In some situations, “intervention is necessary,” though the government “would have to be very cautious,” Yoon said in his first interview since his inauguration. The minister said he couldn’t rule out using foreign reserves.
“We are monitoring the situation very carefully,” he said. “I can only ask for you to watch and see what happens.”
The government is pumping 51 trillion won ($34 billion) of stimulus into the economy, mainly in tax cuts and infrastructure spending. The central bank has cut its benchmark interest rate to a record-low 2 percent.
South Korea has supplied $39 billion of U.S. currency to local lenders and is creating a 20 trillion-won fund to replenish bank capital. Woori Bank plans to draw more than 2 trillion won from the recapitalization fund as bad debts climb.
Bank Assistance
“It’s something we will continue to closely monitor, and if we believe at any time the 20 trillion won is not enough, then we will take other actions,” said Yoon, who headed the nation’s financial services regulator from 2004 to 2007.
Kookmin Bank, the nation’s largest lender, and Woori Finance Holdings Co., owner of the nation’s second-biggest bank, both reported this month their first quarterly losses since 2004.
Non-performing loans in South Korea almost doubled last year, leading lenders to negotiate restructuring plans with construction and shipyard companies.
Yoon was in Thailand for a summit between finance ministers from China, Japan, South Korea and 10 Southeast Asian nations. The ministers yesterday agreed to pool $120 billion of foreign- currency reserves to ensure the region’s central banks have enough to shield their currencies from speculative attacks.
South Korea almost defaulted during the Asian financial crisis a decade ago, as the won tumbled and short-term debt increased beyond the nation’s currency reserves.
The government has been amassing foreign exchange since then to provide a buffer to cope with domestic and global shocks.
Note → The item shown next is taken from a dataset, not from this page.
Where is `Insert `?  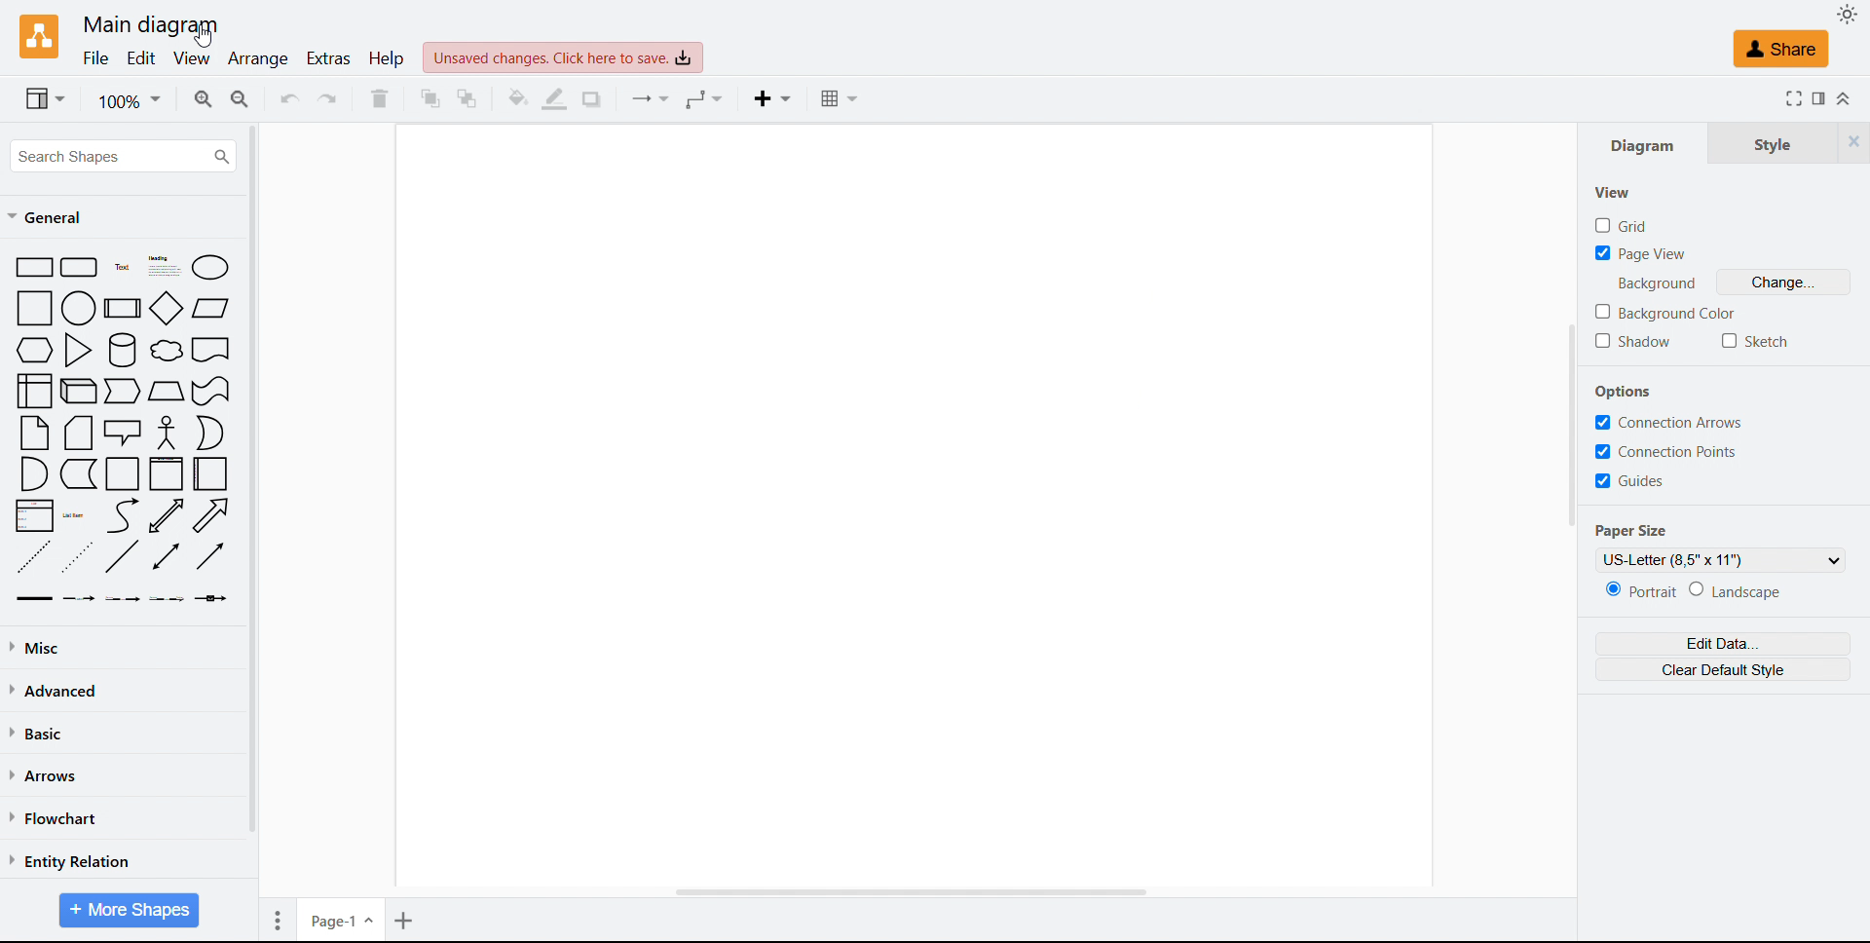
Insert  is located at coordinates (770, 98).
Reserves totaled almost $202 billion in January, the world’s sixth-largest holdings.
Foreign Debt
Korean banks have about $24.5 billion in foreign-currency debt maturing in 2009, with $10.4 billion due this month and next, according to Bank of Korea data.
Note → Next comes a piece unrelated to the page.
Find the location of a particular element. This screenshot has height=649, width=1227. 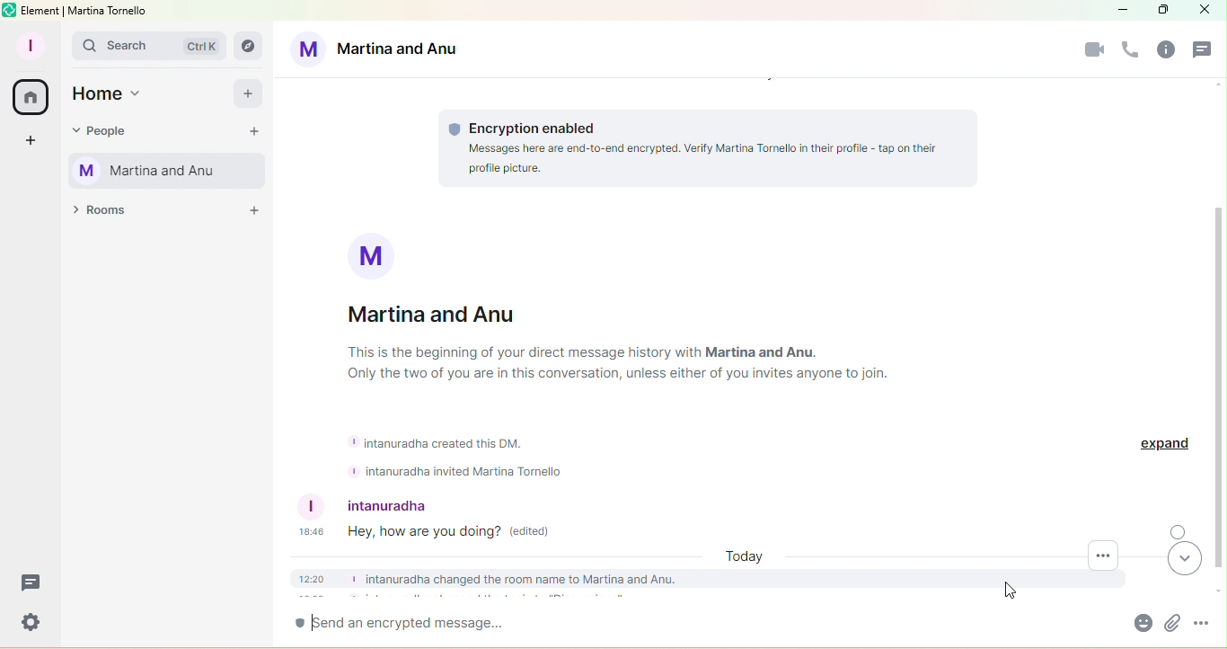

Search rooms is located at coordinates (247, 44).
Yoon replaced Kang Man Soo, who was fired after less than a year in office, as President Lee Myung Bak replaced most of his economic team as his popularity among voters almost halved since the government took office in February 2008.
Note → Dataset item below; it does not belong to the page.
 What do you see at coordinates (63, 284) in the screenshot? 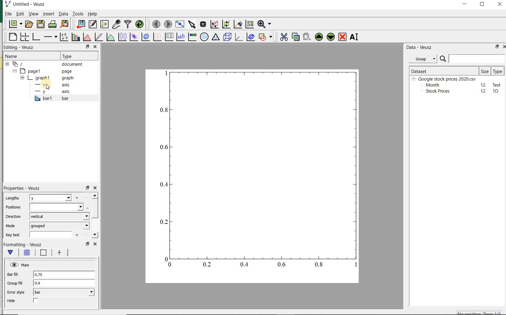
I see `0.9` at bounding box center [63, 284].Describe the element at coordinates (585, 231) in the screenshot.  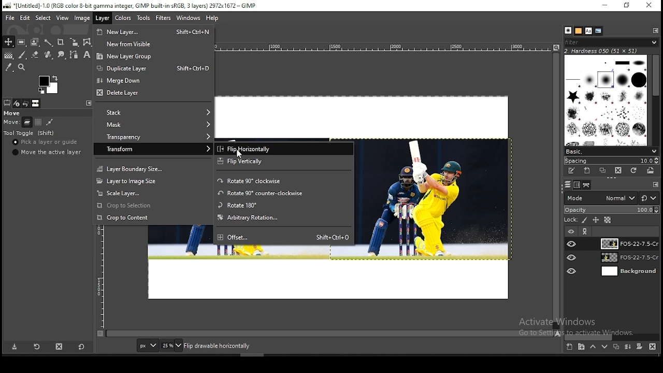
I see `tool` at that location.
Asia’s fourth-largest economy contracted 5.6 percent last quarter from the previous three months, the steepest decline since 1998. Exports, which account for more than 60 percent of the gross domestic product, plunged a record 32.8 percent in January and South Korea lost 103,000 jobs the same month, the biggest drop in more than five years.
Yoon said speculation that South Korea will face a “March crisis” as Japanese lenders seek repayment of loans as their fiscal year ends is not based on “anything substantial.”
South Korea banks have $1.98 billion of debt owed to Japanese companies maturing in the first quarter, an amount too small to trigger a funding crisis, the nation’s Financial Services Commission said today in a report to parliament.
“We have been able to ride the storm up until now and going forward we will also be able to weather the storm,” Yoon said.